Vieilles et vivantes
La vieillesse, c'est comme une cage (j'avais écrit page, c'est vrai aussi ...) avec une porte ouverte ... vous savez, comme chez Prévert ... pour faire le portrait d'un oiseau ... drôles d'oiseaux, les vieux, les vieilles, habités de rides et de lourdeurs mais riches de tant de souvenirs et d'expériences, de savoir !
Dans ma ville comme partout, la population vieillit. Dans ma ville comme partout, on rencontre, c'est en tout cas comme ça pour moi, plus de vieilles femmes que de vieux hommes. Déjà, elles sont plus nombreuses -j'affirme mais est-ce toujours ainsi ? je le crois ...- et elles sont plus résistantes ... ça j'en suis sûre ...

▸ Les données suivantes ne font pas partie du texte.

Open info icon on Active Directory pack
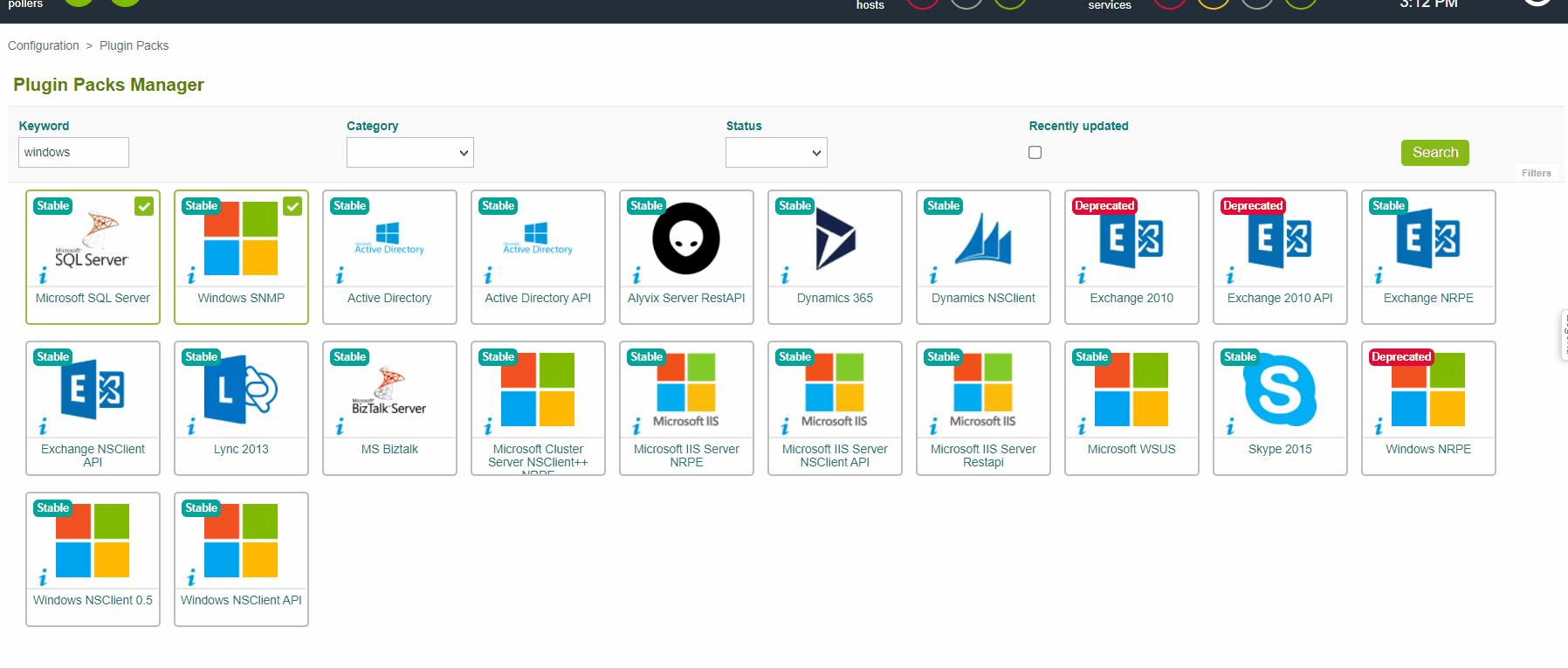 [340, 276]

Là où j'habite, la vie de quartier est intense, et on voit tous les jours ces personnes-là dans les cafés, sur les bancs publics, ici et là. De vieilles femmes sortent, même seules, s'installent aux terrasses, même non accompagnées. J'en reconnais, souvent. J'en découvre que je ne revois pas, parfois ... je ne suis pas toujours là.
Il y a quelques jours, il y avait sur la place un nid de cheveux gris -ou pas, trompe-l'œil joli- et des occupations, des passages divers ; si la canne est parfois présente, ça n'empêche pas de se promener ; si on véhicule des clichés -j'en ai plein- on sourit à la vue de celle qui boit un coca accrochée à son téléphone, ou mange sur le pouce en regardant les passants ... et moi, parfois, sans que forcément je m'en rende compte.
Je serais d'ailleurs bien en peine de définir ces mots : vieux, vieille, tant ils ont de sens différents complètement subjectifs et qui changent au fil des décennies ; à l'instar du con, on est toujours le vieux de quelqu'un, et, tant pis pour le cliché encore, même si le corps exulte de moins en moins, je connais bien des cerveaux âgés mieux faits que celui de jeunes cons et de jeunes connes, pour qui le monde n'a jamais existé avant eux.